> Task instructions
Please write out every line of the material, leaving out any picture.

> Raw data
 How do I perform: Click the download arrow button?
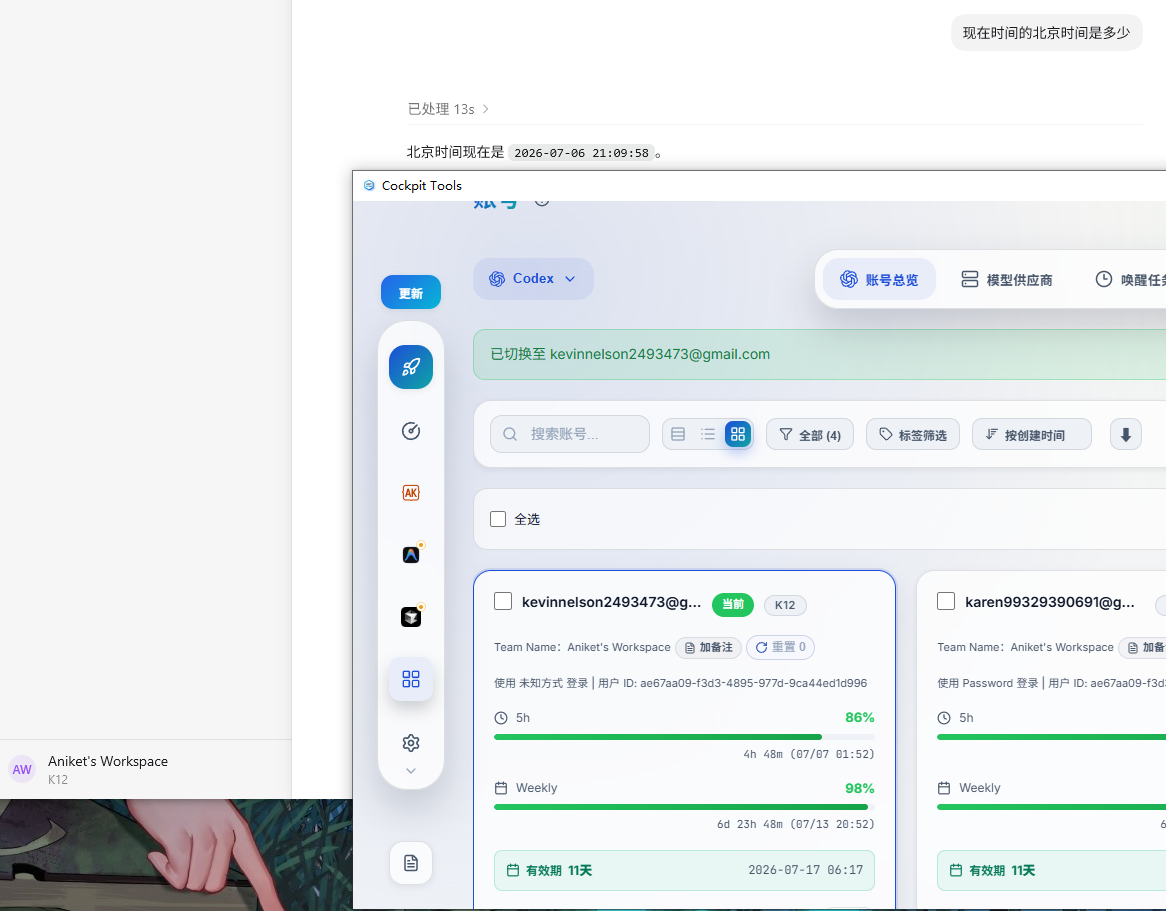1125,434
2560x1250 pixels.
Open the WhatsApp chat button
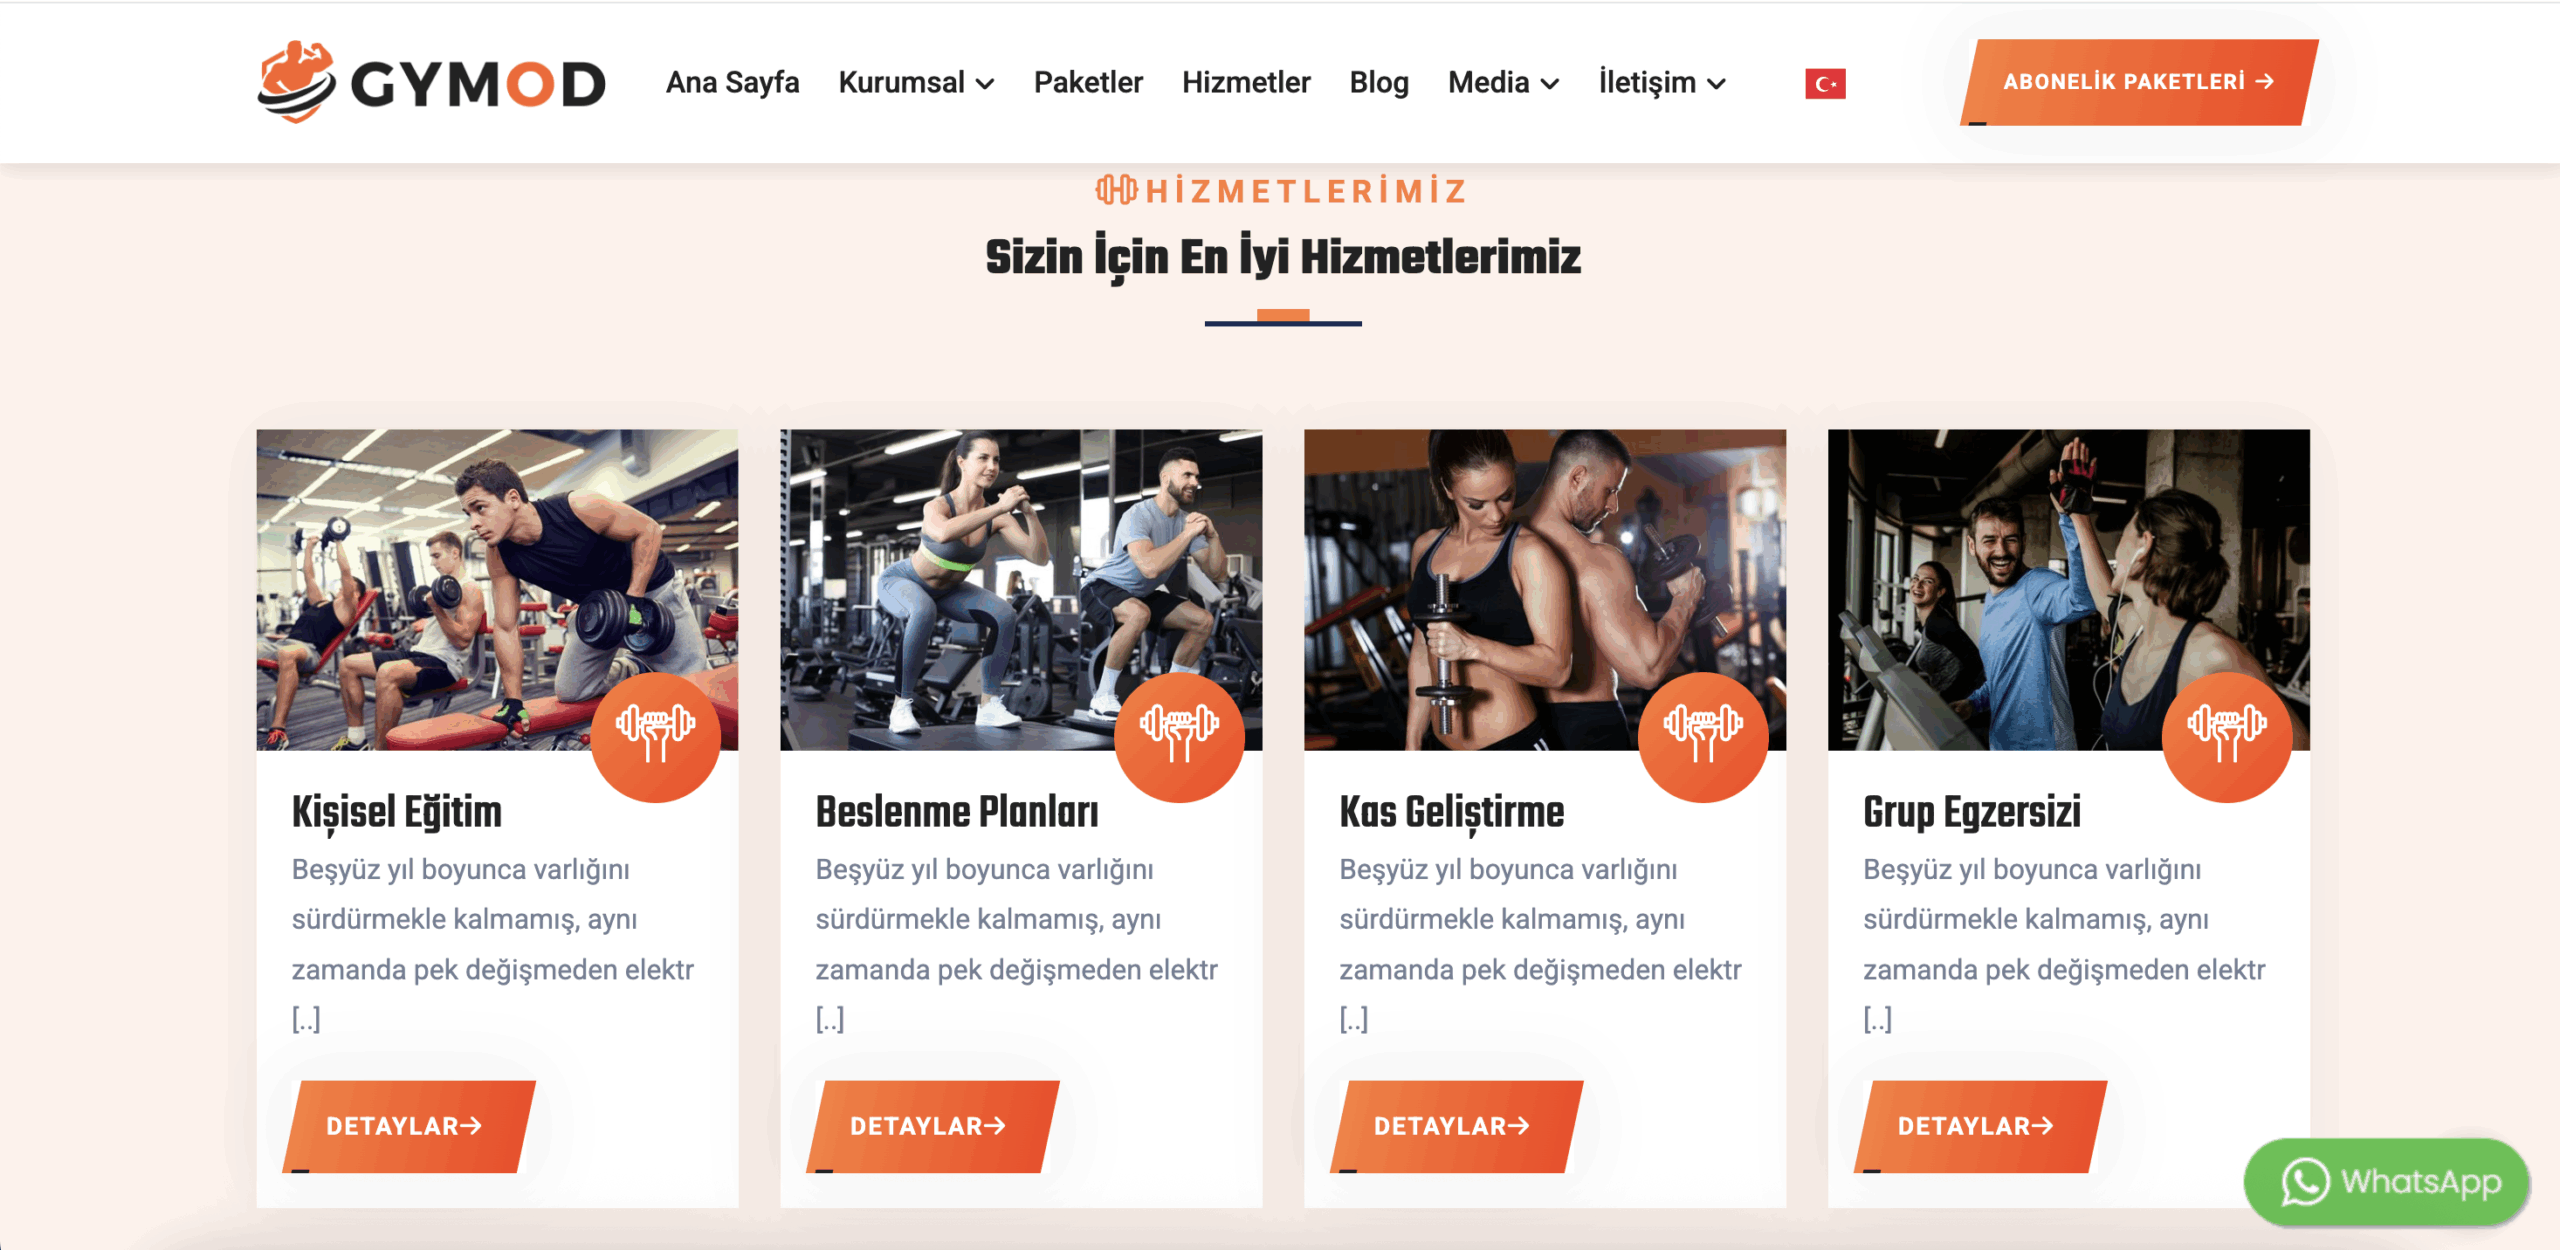[2387, 1182]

> Result of the exercise
 How do I perform: Click the download arrow button?
1125,434
2560x1250 pixels.
Open the WhatsApp chat button
[2387, 1182]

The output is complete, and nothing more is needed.